Ma non è tutto. Il racconto da brividi lo fa un uomo che viene sequestrato da Danilo Lazzaro, un altro sodale della banda di Tor Bella Monaca, detto “mezzo sacco”. L’uomo e suo figlio commettono la leggerezza di chiedere al gruppo di Longo un prestito di svariate migliaia di euro, oltre 500mila euro. Da lì, l’incubo con tassi da usura e le richieste sempre più insistenti. A settembre 2018, l’uomo in debito con il gruppo di Via dell’Archeologia viene sequestrato e portato prima a Via Lussemburgo ad Aprilia, per ordine proprio di David Longo, e con la collaborazione di “mezzo sacco” Lazzaro, Sergio Flaccarini, Francesco Bruno e Marco Guerrieri. Uno scenario da brividi che si trasforma ben presto in un film dell’orrore criminale. Da Aprilia, il sequestrato viene spostato in più zone, anche a Roma, in attesa che salti fuori il figlio debitore e resosi irreperibile per paura di ritorsioni. Il padre viene trasferito come un pacco tra Roma e provincia, fino a tornare ad Aprilia.

Via Londra, Aprilia
Via Londra, Aprilia

Lazzaro – racconta agli inquirenti l’uomo vittima di sequestro – è tornato a recuperarmi e sempre con un’altra macchina mi ha condotto ad Aprilia in via Londra 4 (ndr: case Ater al Toscanini). Sono certo dell’indirizzo perché ho letto un cartello che si trovava di fronte all’ingresso di questo palazzo. Siamo saliti al primo plano e siamo entrati in questo appartamento composto da un piccolo corridoio con pavimento divelto, probabilmente per lavori, un saloncino con divano mentre sulla sinistra un piccolo angolo cottura con frigorifero e finestra con sbarre. In questa casa sono rimasto sino a quando sono riuscito a scappare la notte del 7 ottobre. Sono rimasto sempre da solo anche se ogni giorno, in orari diversi, mi veniva a trovare il Lazzaro Danilo che mi portava per strada a sgranchirmi le gambe sempre sotto la sua sorveglianza“.

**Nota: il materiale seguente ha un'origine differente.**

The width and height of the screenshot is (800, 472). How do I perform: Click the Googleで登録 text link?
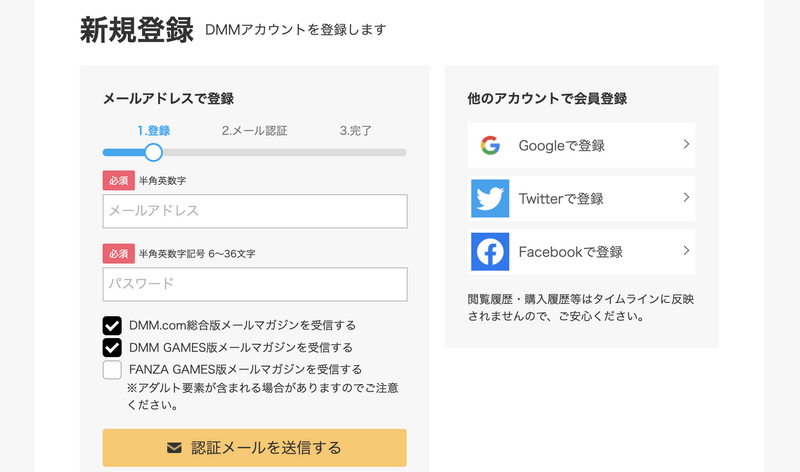point(561,146)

Secondo la Procura/DDA di Roma, a mettere a disposizione l’appartamento di Via Londra potrebbe essere stato un uomo noto alle forze dell’ordine, il cui fratello, proprio in quel frangente, era stato arrestato per droga. Quest’ultimo sarebbe il reale assegnatario dell’appartamento Ater: si tratta di Renato Bosco.

Secondo l’uomo, ridotto praticamente ai domiciliari dalla banda Longo, il suo sequestro era quotidianamente controllato da vere e proprie vedette del quartiere Ater del Toscanini. “Mi sono me conto in quel giorni ogni qualvolta mi affacciavo al balcone di essere tenuto sotto controllo da alcuni giovani elle si trovavano per strada. Ho avuto conferma perché nei giorni successivi, quando Lazzaro è venuto a trovarmi, mi ha fatto vedere sul suo telefono una foto di quando mi trovavo fuori dal balcone dicendomi di non fare stronzate perché ero sotto controllo. La foto era scattata dalla strada e questo mi ha dato conferma che i giovani che vedevo per strada mi tenevano sorto controllo“.